Crude Oil prices took a hit on Monday as OPEC+ failed to meet energy traders’ expectations by announcing the beginning of a phase-out of voluntary production cuts. These cuts were put in place to keep 2.2 million barrels per day off the market in an effort to support global barrel prices amidst an oversupply of Crude Oil. However, some key members of OPEC+ are now looking to phase out these production limits starting in October, leading to a decline in Crude Oil prices.
As a result, WTI prices dropped to $74.00 per barrel, marking an 8% decline from last week’s peak near $80.40 per barrel. The technical outlook for WTI suggests that there may be further downside potential, with a demand zone from $77.00 to $76.00 possibly turning into a heavy supply zone as profit-taking from rebound bets kicks in. In fact, US Crude Oil is on track for its worst day in 2024, down nearly 4% from the day’s opening bids near $77.00 and testing lows last seen in February.
Looking ahead, US Crude Oil traders will be keeping a close eye on weekly updates on barrel counts from the API and EIA, due on Tuesday and Wednesday, respectively. Last week’s reports showed a reduction in Crude Oil supplies, but inventories in upstream refined Crude Oil products increased after an expected rise in US Crude Oil demand at the start of the Memorial Day driving season did not materialize. This unexpected surplus left refineries with more inventory than anticipated.

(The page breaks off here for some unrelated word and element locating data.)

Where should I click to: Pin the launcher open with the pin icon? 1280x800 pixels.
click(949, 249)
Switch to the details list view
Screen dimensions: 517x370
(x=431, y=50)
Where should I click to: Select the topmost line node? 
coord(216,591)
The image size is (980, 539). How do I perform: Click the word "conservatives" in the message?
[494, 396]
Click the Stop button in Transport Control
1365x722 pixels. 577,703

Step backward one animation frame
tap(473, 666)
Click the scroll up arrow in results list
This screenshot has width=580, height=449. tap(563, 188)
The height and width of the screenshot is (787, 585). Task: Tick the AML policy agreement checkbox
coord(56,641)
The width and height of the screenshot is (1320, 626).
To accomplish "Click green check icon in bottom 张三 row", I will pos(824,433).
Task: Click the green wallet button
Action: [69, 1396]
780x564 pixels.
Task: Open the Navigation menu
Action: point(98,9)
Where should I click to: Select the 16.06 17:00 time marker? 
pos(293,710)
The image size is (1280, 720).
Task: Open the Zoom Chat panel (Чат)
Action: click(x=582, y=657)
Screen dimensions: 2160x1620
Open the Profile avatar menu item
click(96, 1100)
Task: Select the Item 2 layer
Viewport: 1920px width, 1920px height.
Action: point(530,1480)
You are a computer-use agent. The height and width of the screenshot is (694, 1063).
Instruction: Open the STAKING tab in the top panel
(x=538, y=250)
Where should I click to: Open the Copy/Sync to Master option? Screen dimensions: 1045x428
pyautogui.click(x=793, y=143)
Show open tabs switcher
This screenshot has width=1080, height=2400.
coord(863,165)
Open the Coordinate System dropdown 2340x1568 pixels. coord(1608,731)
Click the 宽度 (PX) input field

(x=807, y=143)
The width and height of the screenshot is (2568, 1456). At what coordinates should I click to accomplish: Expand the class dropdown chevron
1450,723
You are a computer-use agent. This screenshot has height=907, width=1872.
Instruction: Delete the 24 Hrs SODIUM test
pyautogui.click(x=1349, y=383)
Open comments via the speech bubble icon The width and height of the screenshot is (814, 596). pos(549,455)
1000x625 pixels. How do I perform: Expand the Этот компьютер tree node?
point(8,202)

The decline in Crude Oil prices can also be attributed to the uncertainty surrounding the global energy market, with concerns about a possible oversupply as output continues to outpace demand. OPEC+ has been working to support prices through voluntary production cuts, but some members are now looking to phase out these measures. As a result, the market remains volatile, with traders reacting to news and data releases in real-time. The situation will continue to evolve in the coming months as OPEC+ decides on the future of production limits and global energy demand shifts.